My workaholism strikes again - but only at night, when I'm home from work. I slept relatively late this morning (7:30, so decadent), took an eight a.m. meeting from home, and worked for an hour before driving down to the south bay to pick up cupcakes and train with Alyssa. She wasn't too hard on me despite the fact that I broke every taboo and brought cupcakes into the gym, since I was more worried about them melting in my car than I was about her anti-cupcake wrath. Then I picked up some champagne, went to the office, and mostly spent the afternoon watching soccer (sadness). And I did about an hour of desultory meetings after before deciding I would maybe go home and relax...

...but traffic was awful, so I stopped for coffee and ended up working on day job stuff for an hour and a half. I'm thrilled that I got Thorington in to my editor yesterday, but I'm so behind at work that it's almost laughable. So I caught up on work stuff, drove back to the city while twitching from my caffeine overdose, ate some enchiladas (yes, I'm fancy), did some personal work while watching an episode of Craig (which I haven't watched in ages - it's probably my fault he's retiring), tried on the first of the mountain of black dresses I ordered for the wedding I'm in this weekend (I love one of them, but it's the one that's least suited for the wedding), and then worked for the last hour.

But I'm determined to relax at least a little bit this week - I had thought about taking tomorrow off, but I have to work in the morning. But I'm hoping I can wrap it up in two or three hours so that I can spend my afternoon doing my own thing. We'll see how that goes - goodnight!

Tuesday, July 01, 2014

there'll be peace when you are done

I just sent Thorington to my editor. This should probably call for champagne, but I'm going to sleep instead. It's not a complete draft, since what I need her help on is the structure of the last act, but it's better than nothing, and way better than it was a month ago.

Needless to say, today was a long and brutal slog. I got up early to work on my own stuff, then showered, drove down to Mountain View, and did a lot of stuff for the day job. Any day when I don't rage quit is a good day, particularly when I'm dreaming of Thorington when I should be sending work emails. But I left at five, came home, spent fifteen minutes in bed staring at the ceiling and begging myself to let me nap, and then got up and went to Des Amis, where I worked for three and a half hours over a steak and a couple of glasses of wine. I happened to be sitting next to what was possibly the douchiest first date I've ever witnessed (my own included), in which they talked about venture capital and pilot licenses and United Global Services membership and meeting Richard Branson and Christmas in the Caribbean, etc., etc. Ugh. Thorington would not approve.

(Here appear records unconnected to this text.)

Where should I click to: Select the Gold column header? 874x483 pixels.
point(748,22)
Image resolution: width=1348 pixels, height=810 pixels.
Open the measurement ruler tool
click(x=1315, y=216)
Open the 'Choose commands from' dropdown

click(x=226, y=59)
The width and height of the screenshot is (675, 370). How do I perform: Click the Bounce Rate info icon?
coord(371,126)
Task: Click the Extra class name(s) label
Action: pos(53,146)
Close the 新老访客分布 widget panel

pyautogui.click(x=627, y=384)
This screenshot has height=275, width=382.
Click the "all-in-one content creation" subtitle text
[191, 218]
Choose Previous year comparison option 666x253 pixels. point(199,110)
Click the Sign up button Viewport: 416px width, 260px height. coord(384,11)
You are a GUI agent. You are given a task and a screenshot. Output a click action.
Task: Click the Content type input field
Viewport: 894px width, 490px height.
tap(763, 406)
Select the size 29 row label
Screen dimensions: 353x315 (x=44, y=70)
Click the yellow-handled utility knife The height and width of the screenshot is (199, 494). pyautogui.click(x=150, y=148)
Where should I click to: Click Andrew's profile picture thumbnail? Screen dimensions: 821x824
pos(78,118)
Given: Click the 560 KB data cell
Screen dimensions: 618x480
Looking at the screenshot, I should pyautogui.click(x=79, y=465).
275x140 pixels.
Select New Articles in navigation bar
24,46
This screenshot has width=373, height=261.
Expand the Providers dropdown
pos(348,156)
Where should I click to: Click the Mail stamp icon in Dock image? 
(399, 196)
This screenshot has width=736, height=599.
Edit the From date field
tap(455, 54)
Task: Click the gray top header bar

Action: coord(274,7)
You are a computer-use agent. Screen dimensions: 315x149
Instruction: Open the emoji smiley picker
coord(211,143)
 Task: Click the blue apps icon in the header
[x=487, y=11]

But perhaps the fact that I just used a fictional character of my own making to judge them says more about me than it does about them. Oops. So I came home, took care of a couple of other things, and sent the draft over to my editor with a long email of questions. And now I must sleep so that I can get up, take some meetings, and generally slog - but I have high hopes that I can maybe take tomorrow night off, which is something I don't really even know the meaning of anymore. Goodnight!